What is needed:
The entries below contain a stretch that opens with the line containing "Click the 商品叠加 overlay link" and closes with the line containing "Click the speech"; set down that stretch exactly, both ends included, and nothing else.

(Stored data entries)
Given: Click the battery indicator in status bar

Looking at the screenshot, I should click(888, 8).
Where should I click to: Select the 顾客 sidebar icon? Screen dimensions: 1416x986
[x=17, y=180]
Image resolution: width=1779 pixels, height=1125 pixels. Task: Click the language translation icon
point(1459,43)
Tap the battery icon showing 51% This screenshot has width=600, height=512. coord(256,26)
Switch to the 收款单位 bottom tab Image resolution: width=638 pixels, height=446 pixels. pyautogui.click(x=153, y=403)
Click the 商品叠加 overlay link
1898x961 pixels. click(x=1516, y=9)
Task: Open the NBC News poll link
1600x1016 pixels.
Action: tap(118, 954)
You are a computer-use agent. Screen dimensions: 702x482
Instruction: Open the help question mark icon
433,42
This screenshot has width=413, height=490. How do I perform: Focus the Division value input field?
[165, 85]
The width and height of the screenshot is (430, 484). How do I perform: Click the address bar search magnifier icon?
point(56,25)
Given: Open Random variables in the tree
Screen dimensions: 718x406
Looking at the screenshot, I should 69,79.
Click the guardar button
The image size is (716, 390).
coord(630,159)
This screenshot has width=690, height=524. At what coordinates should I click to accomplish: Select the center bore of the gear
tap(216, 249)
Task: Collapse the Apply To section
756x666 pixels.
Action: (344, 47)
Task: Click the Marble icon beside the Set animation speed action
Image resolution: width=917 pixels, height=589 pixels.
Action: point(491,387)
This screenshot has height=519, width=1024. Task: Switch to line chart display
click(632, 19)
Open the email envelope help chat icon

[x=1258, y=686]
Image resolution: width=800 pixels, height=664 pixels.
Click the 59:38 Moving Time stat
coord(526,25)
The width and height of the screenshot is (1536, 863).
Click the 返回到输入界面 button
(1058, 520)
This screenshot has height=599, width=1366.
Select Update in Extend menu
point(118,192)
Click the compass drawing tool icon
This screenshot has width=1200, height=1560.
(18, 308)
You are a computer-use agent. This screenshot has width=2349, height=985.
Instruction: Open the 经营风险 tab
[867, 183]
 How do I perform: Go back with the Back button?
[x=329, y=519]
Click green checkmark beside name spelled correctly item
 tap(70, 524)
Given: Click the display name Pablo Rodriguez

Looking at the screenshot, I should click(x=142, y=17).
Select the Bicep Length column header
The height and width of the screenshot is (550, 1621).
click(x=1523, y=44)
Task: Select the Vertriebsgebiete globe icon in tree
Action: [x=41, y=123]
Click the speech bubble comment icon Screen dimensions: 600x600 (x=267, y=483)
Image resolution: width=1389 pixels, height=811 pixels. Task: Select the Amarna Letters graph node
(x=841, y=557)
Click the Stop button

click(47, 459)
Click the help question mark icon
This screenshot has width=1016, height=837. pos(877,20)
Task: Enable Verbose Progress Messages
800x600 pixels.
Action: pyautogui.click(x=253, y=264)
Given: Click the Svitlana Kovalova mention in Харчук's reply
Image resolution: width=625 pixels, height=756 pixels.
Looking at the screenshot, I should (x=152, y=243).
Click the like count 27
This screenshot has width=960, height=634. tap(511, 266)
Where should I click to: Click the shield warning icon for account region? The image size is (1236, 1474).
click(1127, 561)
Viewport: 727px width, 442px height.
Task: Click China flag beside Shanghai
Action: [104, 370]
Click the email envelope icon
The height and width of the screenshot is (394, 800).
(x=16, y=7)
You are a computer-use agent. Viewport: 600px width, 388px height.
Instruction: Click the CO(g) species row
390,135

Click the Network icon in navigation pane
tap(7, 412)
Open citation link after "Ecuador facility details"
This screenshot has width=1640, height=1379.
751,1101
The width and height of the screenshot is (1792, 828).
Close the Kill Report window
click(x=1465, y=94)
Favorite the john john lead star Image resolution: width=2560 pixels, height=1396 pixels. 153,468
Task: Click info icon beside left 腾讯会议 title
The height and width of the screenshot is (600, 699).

Output below:
Click the 商品叠加 overlay link
1898x961 pixels. click(x=1516, y=9)
Task: Open the NBC News poll link
1600x1016 pixels.
Action: tap(118, 954)
You are a computer-use agent. Screen dimensions: 702x482
Instruction: Open the help question mark icon
433,42
This screenshot has width=413, height=490. How do I perform: Focus the Division value input field?
[165, 85]
The width and height of the screenshot is (430, 484). How do I perform: Click the address bar search magnifier icon?
point(56,25)
Given: Open Random variables in the tree
Screen dimensions: 718x406
Looking at the screenshot, I should 69,79.
Click the guardar button
The image size is (716, 390).
coord(630,159)
This screenshot has width=690, height=524. At what coordinates should I click to accomplish: Select the center bore of the gear
tap(216, 249)
Task: Collapse the Apply To section
756x666 pixels.
Action: (344, 47)
Task: Click the Marble icon beside the Set animation speed action
Image resolution: width=917 pixels, height=589 pixels.
Action: point(491,387)
This screenshot has height=519, width=1024. Task: Switch to line chart display
click(632, 19)
Open the email envelope help chat icon

[x=1258, y=686]
Image resolution: width=800 pixels, height=664 pixels.
Click the 59:38 Moving Time stat
coord(526,25)
The width and height of the screenshot is (1536, 863).
Click the 返回到输入界面 button
(1058, 520)
This screenshot has height=599, width=1366.
Select Update in Extend menu
point(118,192)
Click the compass drawing tool icon
This screenshot has width=1200, height=1560.
(18, 308)
You are a computer-use agent. This screenshot has width=2349, height=985.
Instruction: Open the 经营风险 tab
[867, 183]
 How do I perform: Go back with the Back button?
[x=329, y=519]
Click green checkmark beside name spelled correctly item
 tap(70, 524)
Given: Click the display name Pablo Rodriguez

Looking at the screenshot, I should click(x=142, y=17).
Select the Bicep Length column header
The height and width of the screenshot is (550, 1621).
click(x=1523, y=44)
Task: Select the Vertriebsgebiete globe icon in tree
Action: [x=41, y=123]
Click the speech bubble comment icon Screen dimensions: 600x600 (x=267, y=483)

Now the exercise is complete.